No Rest for the Weary: Project Completion Is the Beginning of Litigation

Post-construction litigation mirrors the complexity of the project. Contractors can face construction defect litigation and be served with a Notice of Opportunity to Repair years after project completion.
By Bob Fitzsimmons
May 1, 2019
Topics
Legal and Regulatory

In today’s environment, most construction projects end up in some form of litigation. Construction is full-time employment for lawyers – from contract negotiation to project management, lien and payment issues. Years after project completion, a company still can face construction defect litigation and be served with a Notice of Opportunity to Repair, which in most states is now codified into statute. This is the beginning of what most likely will become a lawsuit, involving many of the subcontractors.

Watch Out for the Construction Contract Blame Game
The first phase of post construction litigation involves the review of contract and insurance policy language in an attempt to transfer responsibility in the litigation to other parties.

Before construction began, contract negotiation focused on budget and timeline. In the post-construction phase, two less noticed provisions of the contract are critical – indemnity and insurance.

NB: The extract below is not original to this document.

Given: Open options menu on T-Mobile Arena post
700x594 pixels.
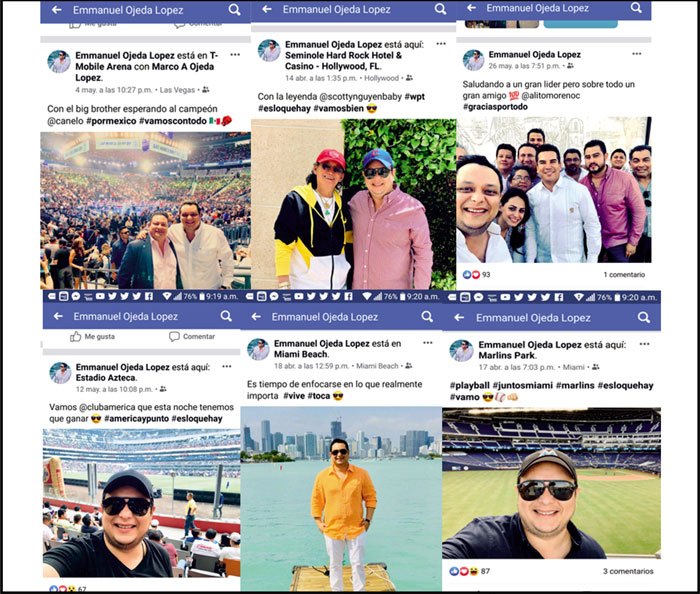Looking at the screenshot, I should pyautogui.click(x=235, y=55).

Indemnity is a contractual obligation of one party to compensate the loss occurred to the other party due to the act of the indemnitor or any other party. The duty to indemnify is usually, but not always, coextensive with the contractual duty to "hold harmless" or "save harmless." Many states have restrictions that must be observed in order to enforce a right to indemnification. Some states prohibit it altogether, and some allow the indemnitee to be indemnified for its own negligence. Frequently, standard contracts run afoul of state restrictions. Consequently, it is critical that local law be considered in the contract negotiation phase.

Proper Insurance Coverage is Imperative

Insurance can also provide an alternative means to transfer responsibility to another party in the litigation. Many construction contracts contain a provision requiring that one party make the other party an “additional insured” on its policy. Most insurance policies issued to construction companies contain a provision that automatically makes a company an additional insured if the contract requires it. The contract and policy language encounter are endless in their variety. The extent of the coverage provided may be dictated by contract language, so it important to be well advised in the contract negotiation process.

Obtaining the benefit of being an additional insured can get extremely complicated. Commercial general liability policies usually cover damages that occur within the policy period. In construction defect cases, the damage may have occurred in any of the years between the certificate of occupancy and the first notice of any problems.

Generally speaking, all of the policies that provide coverage between the certificate of occupancy and first notice of damage would be “triggered.” For example, a general contractor in a litigation involving the work of 10 subcontractors, where the certificate of occupancy was five years before the first notice of damage, may be covered under 50 different policies (10 subcontractors multiplied by five years of policies), all with different coverage provisions.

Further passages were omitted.